With respect to capital gains calculation, it is important to mention that Article 18 of Law 9,249/95 provides that the capital gain accrued by a resident or domiciled overseas must be calculated and subject to taxation according to the rules applicable for Brazilian residents.
Complementing such legal provision, Brazilian tax authorities enacted a Regulatory Instruction, which provides that referred taxation should be the same applicable for Brazilian individuals. However, as a result of several administrative decisions, there is controversy on what should be the basis for the capital gain determination, as well as on what should be the currency in which the gain determination should be based.
It consists of a direct remittance, performed through a bank, without the previous authorization of the Brazilian Central Bank. It must be supported by a Registration Certificate, in which the amount to be remitted, in foreign currency, must be stated. A demonstrative schedule of the capital gain calculation, as well as its respective payment voucher is required. This is due to the fact that, at the time of the repatriation of the investment, the value of such investment is subject to an exchange variation. In case such exchange generates a capital gain, it might be subject to withholding income tax.
If the amount to be remitted exceeds that which is registered in the Certificate, the excess can only be remitted upon obtaining of a specific Remittance Authorization Certificate, to be issued by the Brazilian Central Bank.
This operation is performed as a mean to repatriate resources to the investor abroad. The repatriated amount is calculated taking into consideration the book value of each share or quota. The rules applying to such transactions are as follows:
- Exemption of Withholding Income Tax: The operation is exempt from withholding tax as long as the amount to be remitted does not exceed the cost of acquisition, in Brazilian currency (Real) of the shares or quotas;
- Withholding Income Tax: Withholding tax is applicable, at a 15% rate, on the capital gain amount, unless when the beneficiary is an entity domiciled in a low tax jurisdiction, when a 25% rate should apply.

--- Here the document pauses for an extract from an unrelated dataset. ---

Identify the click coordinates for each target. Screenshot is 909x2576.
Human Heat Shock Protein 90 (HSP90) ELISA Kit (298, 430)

However, in order to perform such operation, the company needs first to eliminate the accumulated loss figures, since the Brazilian Central Bank procedures do not allow a company to perform a transfer abroad, as Capital Repatriation, showing an accumulated loss in its Financial Statements.

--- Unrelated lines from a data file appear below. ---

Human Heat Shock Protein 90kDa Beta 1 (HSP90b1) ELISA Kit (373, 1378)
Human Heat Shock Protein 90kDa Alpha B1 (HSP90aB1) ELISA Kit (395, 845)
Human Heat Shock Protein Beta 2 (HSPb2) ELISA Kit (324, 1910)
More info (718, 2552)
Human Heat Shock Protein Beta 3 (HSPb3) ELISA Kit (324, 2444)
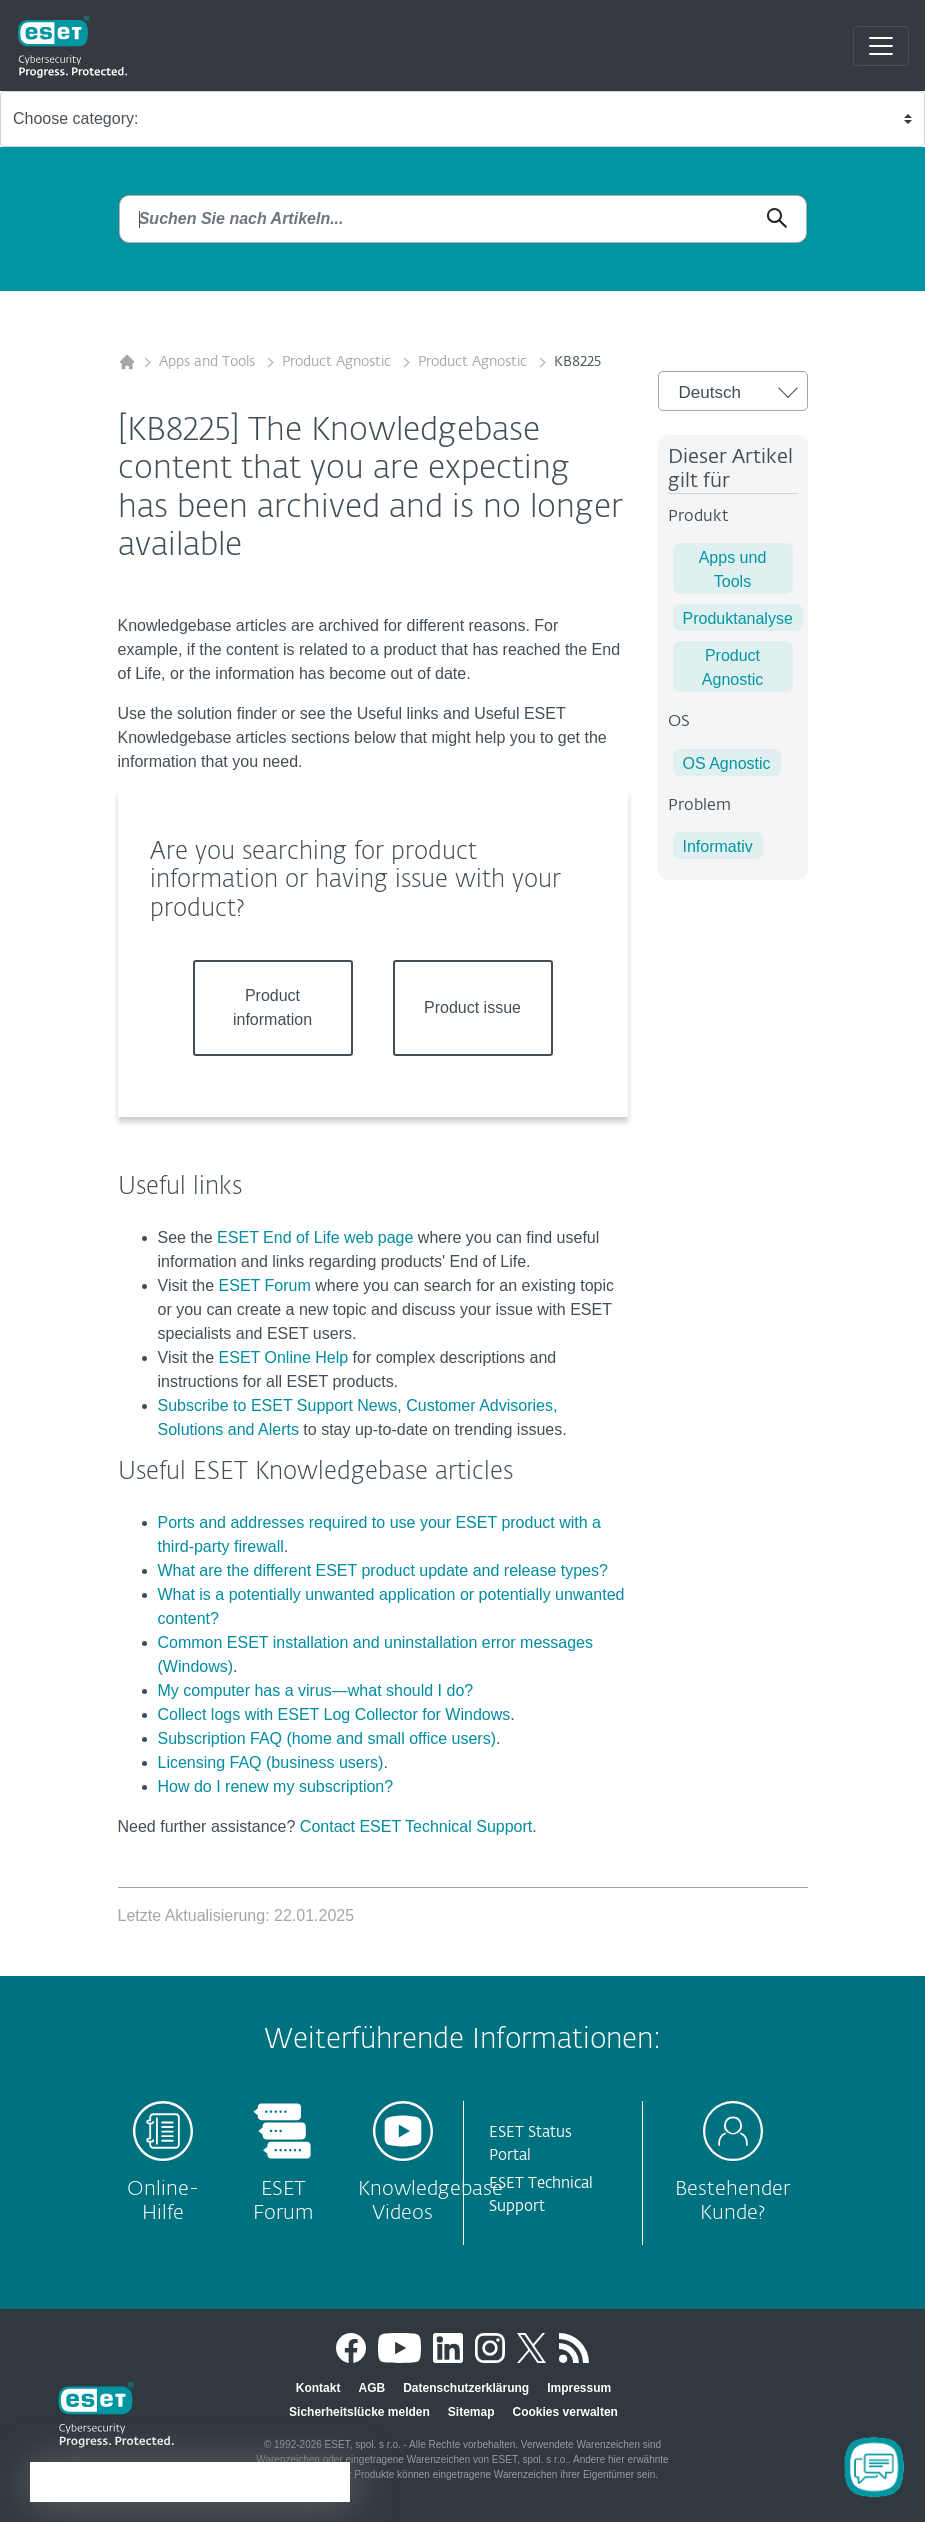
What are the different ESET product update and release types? (383, 1570)
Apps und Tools (733, 569)
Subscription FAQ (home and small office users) (327, 1738)
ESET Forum (265, 1285)
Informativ (718, 846)
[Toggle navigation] (881, 46)
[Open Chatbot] (874, 2467)
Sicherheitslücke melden (359, 2412)
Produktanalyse (738, 618)
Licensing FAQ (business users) (271, 1762)
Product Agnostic (338, 362)
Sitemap (471, 2412)
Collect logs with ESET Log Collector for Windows (334, 1714)
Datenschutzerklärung (466, 2388)
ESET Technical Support (541, 2195)
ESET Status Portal (530, 2144)
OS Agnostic (727, 763)
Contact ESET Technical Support (416, 1826)
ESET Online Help (284, 1357)
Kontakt (318, 2388)
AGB (371, 2388)
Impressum (579, 2388)
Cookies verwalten (565, 2412)
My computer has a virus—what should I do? (316, 1690)
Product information (272, 1007)
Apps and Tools (209, 362)
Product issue (472, 1007)
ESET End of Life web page (315, 1237)
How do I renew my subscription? (276, 1786)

Therefore, if the company has accumulated losses by the time of the repatriation, it will need to perform a reduction in its capital figure, in an amount corresponding to the accumulated losses. As a matter of fact, when the company accesses the Brazilian Central Bank Electronic Register (RDE-IED), it will be required to report the Net Equity figures for the closed Financial Statements, also considering the effects of the capital reduction performed to absorb the previously registered losses.
It is also recommended that the company limits the capital repatriation to an amount that does not exceed the losses projected for the calendar year in which the repatriation is to take place, since the Brazilian Central Bank requires that Brazilian companies with foreign investors report, each year, its net equity figures at the closing date. If the company remits abroad, through capital repatriation, an amount exceeding its final net equity figure, the Central Bank of Brazil will not authorize undertaking another capital reduction until the company restores its net equity to a positive figure.